We can use new technologies to do learn old things in old ways. We can set up the ubiquitous computing devices in our contemporary world to do old-fashioned didactic teaching: the teacher or publisher puts content into a learning management system; the learner works through the content step by step; the learner does a test at the end and gets a mark which says they have passed or failed. We can use computers to recreate traditional, transmission pedagogies which anticipate a mimetic relationship to knowledge—absorb the theories, the practice formulae, the facts, the greats, the canon, the socio-moral truths that others have deemed will be good for you. There are some differences, to be sure—the image of the solar system in the old science textbook stays still but the planets move around the sun in the digital ‘learning object’—but the learner’s relationship to knowledge and the processes of pedagogy have not changed in any significant way (Kalantzis 2006; Kalantzis and Cope 2008).
The emergence of ubiquitous computing creates new conditions for all working as education professionals and learning as students. The key is not the logic or technical specifications of the machines. Rather it is the new ways in which meaning is created, stored, delivered and accessed.
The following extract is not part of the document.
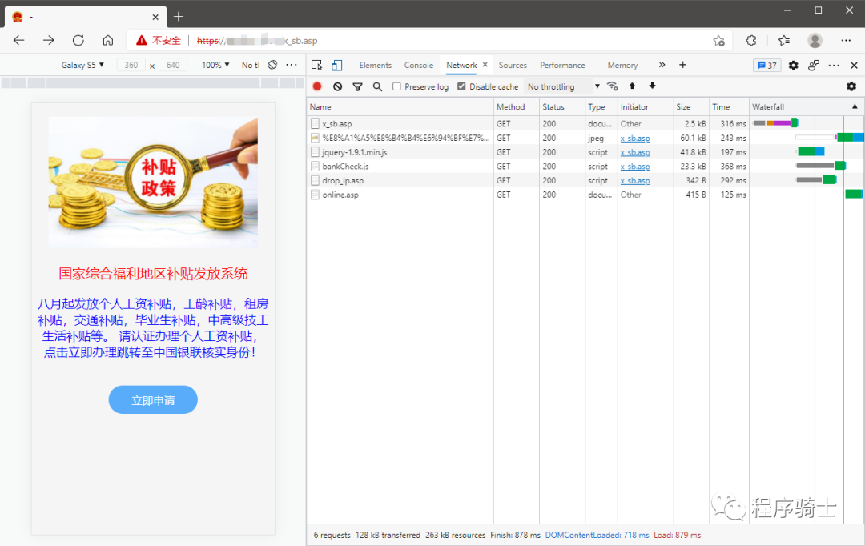This screenshot has width=865, height=546.
Task: Open DevTools settings gear
Action: (792, 65)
This, we believe, will change the educational world in some fundamental ways—and also allow some older but good and disappointingly neglected educational ideas to work at last and work widely. The journey of ubiquitous learning is only just beginning. Along that journey. we need to develop breakthrough practices and technologies that allow us to reconceive and rebuild the content. procedures and human relationships of teaching and learning.
In this paper, we suggest seven moves which are characteristic of ubiquitous learning. Each explores and exploits the potentials of ubiquitous computing. None, however, is a pedagogical thought or social agenda that is new to the era of ubiquitous computing. The only difference today is that there is now no practical reason not to make each of these moves. The affordances are there, and if we can, perhaps we should. And when we do, we may discover that a new educational paradigm begins to emerge. And as new paradigms emerge, we might find they take a leading role on technological innovation.